I’ve been repeatedly predicting that a political crisis will become manifest about 2015 – when  30 million more Medicaid and underinsured  and the first wave of 78 million Medicare eligible baby boomers  start looking for doctors and can’t find any.
How could this be in an affluent nation in which even primary care doctors make an average of $200,000, specialists twice that much, and all doctors are gainfully employed? 
I shall tell you why.  
Medicine isn’t fun anymore. And it isn't  particularly profitable either.  MBAs often make more money over the long run ,  spend years less acquiring an education, have far less  educational debt, and run a far less risk of being sued.  
Furthermore,  multiple surveys show massive demoralization among doctors (see "Health Reform and the Decline of Private Practice,"  The Physicians Foundation in survey conducted by Merritt Hawkins, 2010). Pessimism is equally shared among young and mid-career physicians (Aubrey Westkee, “Young Physicians Less Optimistic Due to Health Reform,” Physician Practice, April 28, 2012).
Why  should you become a doctor if the following factors are rendering medicine less attractive as a career (Testimony of  Mark Smith, president of Merritt Hawkins, the nation’s largest physician recruiting firm before House of  Representatives, July 19, 2012)?
  1. Flat or declining reimbursement
  2. Growing regulatory and administrative paperwork
  3. Malpractice insurance costs
  4. The implementation of information technology
  5. Medical education debts
  6. The effects of health reform
The New York Times article is not helpful in suggesting how to alleviate the doctors shortage. After saying the U.S.. is likely to be 120,000 doctors short by 2025, the article  says,
Health experts, including many who support the law, say there is little that the government or the medical profession will be able to do to close the gap by 2014, when the law begins extending coverage to about 30 million Americans.
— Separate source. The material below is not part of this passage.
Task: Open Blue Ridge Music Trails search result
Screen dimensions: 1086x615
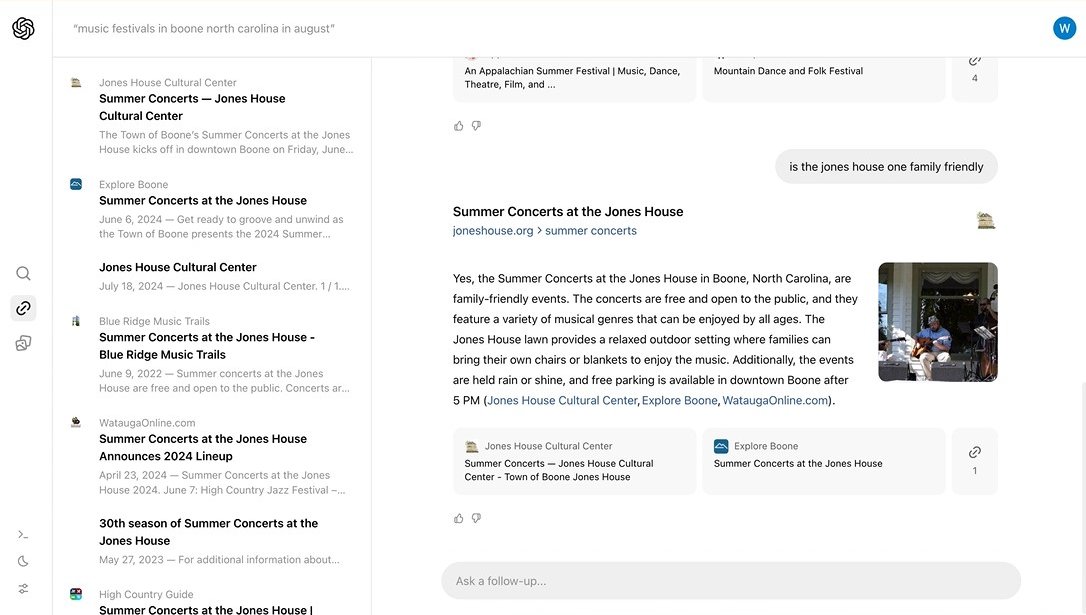Action: pyautogui.click(x=206, y=346)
It typically takes a decade to train a doctor. “
The articles goes on to comment that by 2012, there will be 73.4  million Americans on Medicare compared to 50.7 million today.  Population growth,  aging, and more health-law induced-Medicaid recipients will futher spur demand.
What to do?   Here are a few modest suggestions, which will never hear form the New York Times,  an Obamacare backer.
·         Advance age of Medicare entry to 67, may even to 70, over course of next 5 years.
·         Means test for Medicare.
·         Offer Medicare and Medicaid recipients optional private voucher plans.
·         Let states operate their own Medicaid plans subject to certain federal oversight provisions.
·         Repeal and replace Obamacare.
·         Make cost-sharing by patients more evident by expanding health savings accounts linked to high deductible plans.
·         Sensitive physicians to health costs by having them neogotiate with HSA-cost-sensitized patients.
·         Enhance cost-competition between health plans by making them bid for nationsl  business across state lines.
·         Let Americans have the same benefits offered to  government employees and national politicians on government employee health benefit plans
·         Lower premiums for individuals and the self-employees by giving  them  the same tax benefits enjoyed by corporations.

.    Pass national tort reform bill.
Tweet:  Expanding coverage under health law will speed doctor shortages and will make it difficult for people to find doctors.